One problem with the pavements of Menlo Park is that I know them almost as well as the CD sounds of 'Dawn at Trout Lake.'  There's that sinking place where the asphalt was patched at Crane Street.  Watch out for the steep footpath along University Drive.  Try to dodge the man asking for charitable contributions by the supermarket and don't roll into the recessed well for the tree.  Try to get to Peet's without doing yourself, or those around you, too much bodily harm.

For several days I have been in the boiler room of life, shuffling piles of money into the maw of the European travel fire.  The money disappears almost instantly, and there's not much to show for it, except for a steady amount of steam.  It simply goes with being disabled, the uphill nature of travel planning.  And, no, it cannot be true that to hire a small van with a wheelchair lift at Florence Airport one really has to fax a credit card number to San Marino, and not the one in Los Angeles, but the principality on the Adriatic -- then attempt to supply a California driver's license image via fax...which won't do, will it?  So you find yourself at the local copy shop trying to get your passport scanned and converted into a PDF file, while your wife is doing the same thing with her driving permit, and once these things are transmuted, then transmitted, you just know that Elodie in San Marino won't be happy...at the least, won't be happy enough to tell Bruno in Trieste to drive the silly little Renault down to Florence on the appointed day...assuming that Bruno isn't in jail and the Russian Mafia operation in San Marino hasn't been busted.  None of which does justice to the airfare crime.  The Jewish injunction to never pay retail, in this case for airline tickets, has been not only broken, but trounced.  Last minute travel planning doesn't pay, but Marlou's window of chemo opportunity has just opened, and we have done our best.  Everyone has done their best.  The Menlo Park street repair guys have done their level best.  

No, Fair Oaks Drive isn't level, but somehow it is good enough.  It's good enough to conduct me at high speed, aimlessly, to and from the day's distractions.  The latter are inefficient, for I'm not getting anything done.  Yet, in their odd way, my retired-person's errands, my endless coffee breaks, the wandering outside to look at the progress of the broccoli, all this buys me time.  And it reminds me of the outside world, of the continuance of things.
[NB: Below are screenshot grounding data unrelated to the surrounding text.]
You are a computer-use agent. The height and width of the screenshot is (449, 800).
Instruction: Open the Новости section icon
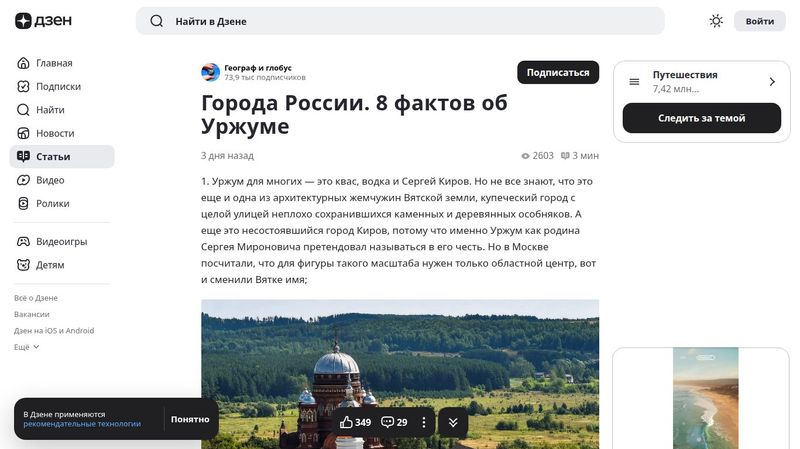pos(23,133)
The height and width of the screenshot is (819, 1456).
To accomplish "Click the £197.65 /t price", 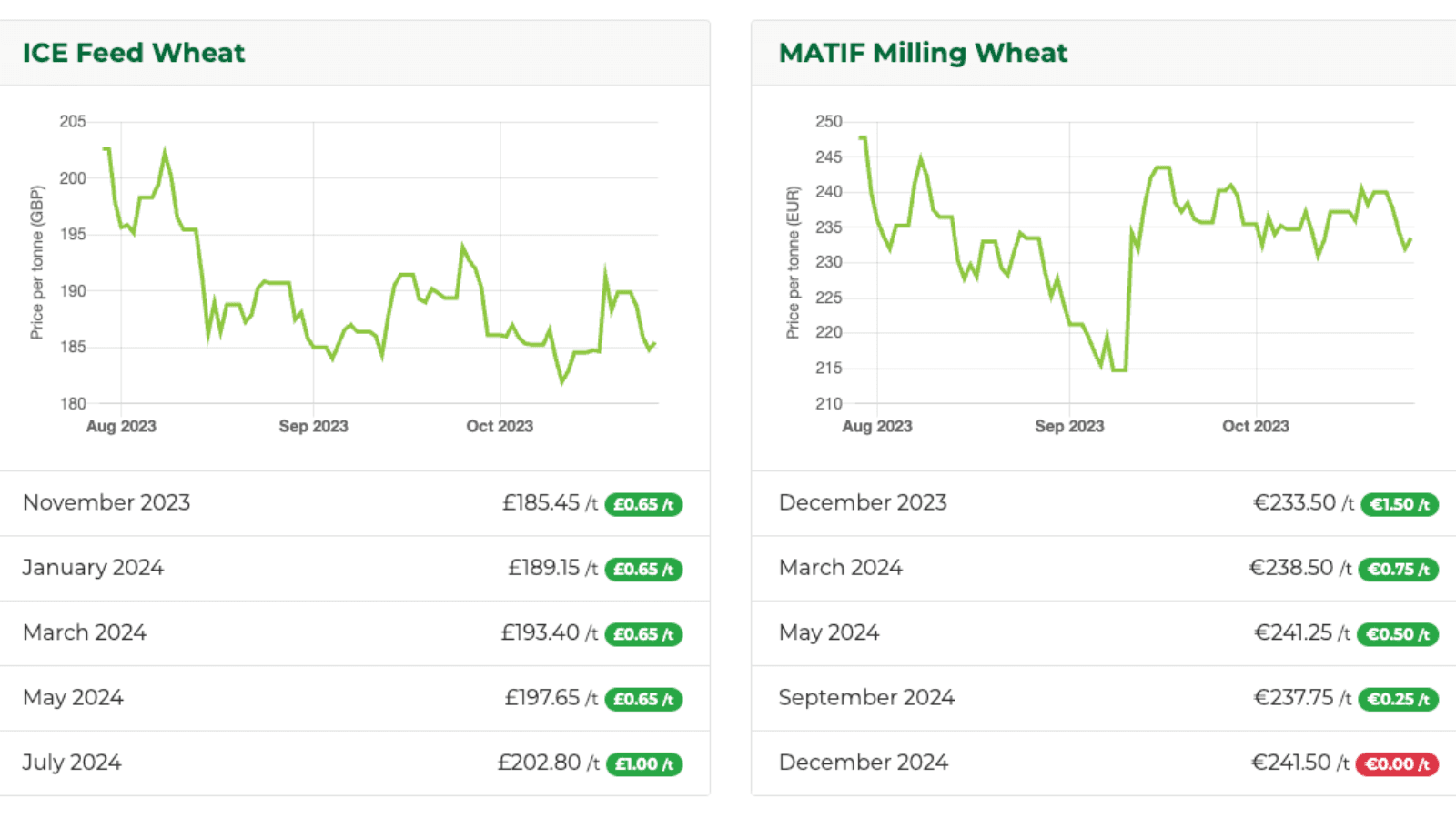I will (551, 698).
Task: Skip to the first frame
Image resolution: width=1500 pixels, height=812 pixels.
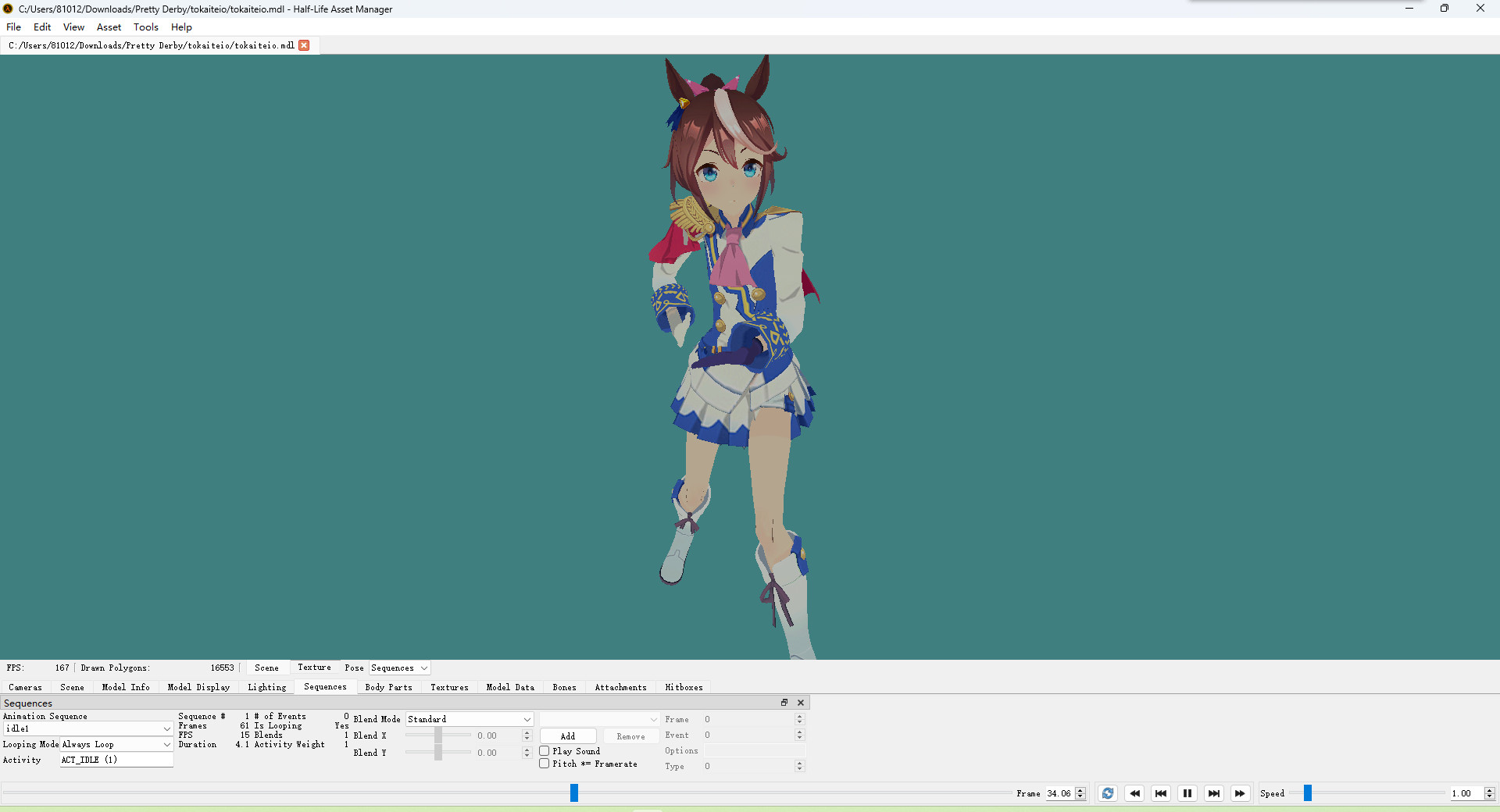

I realize at times that without Marlou's cancer we would have carried on in a jagged way, tense and stultifying.  Our areas of discord would loom like buttes.  This election year would be a rough one...punctuated by tense exchanges or tense silences.  Anything could divide us.  Marlou's not saying what she wants when I want her to say that she wants something, this being my want, and this want of want expression...well, it could be a big deal.  But the deal has changed.  We've been dealt different cards, and we are playing them more seriously, more soberly.  And what's important is very important.  And everything is resonant with a kind of sad promise.  If the latter seems odd, try it.  We are in a bittersweet phase.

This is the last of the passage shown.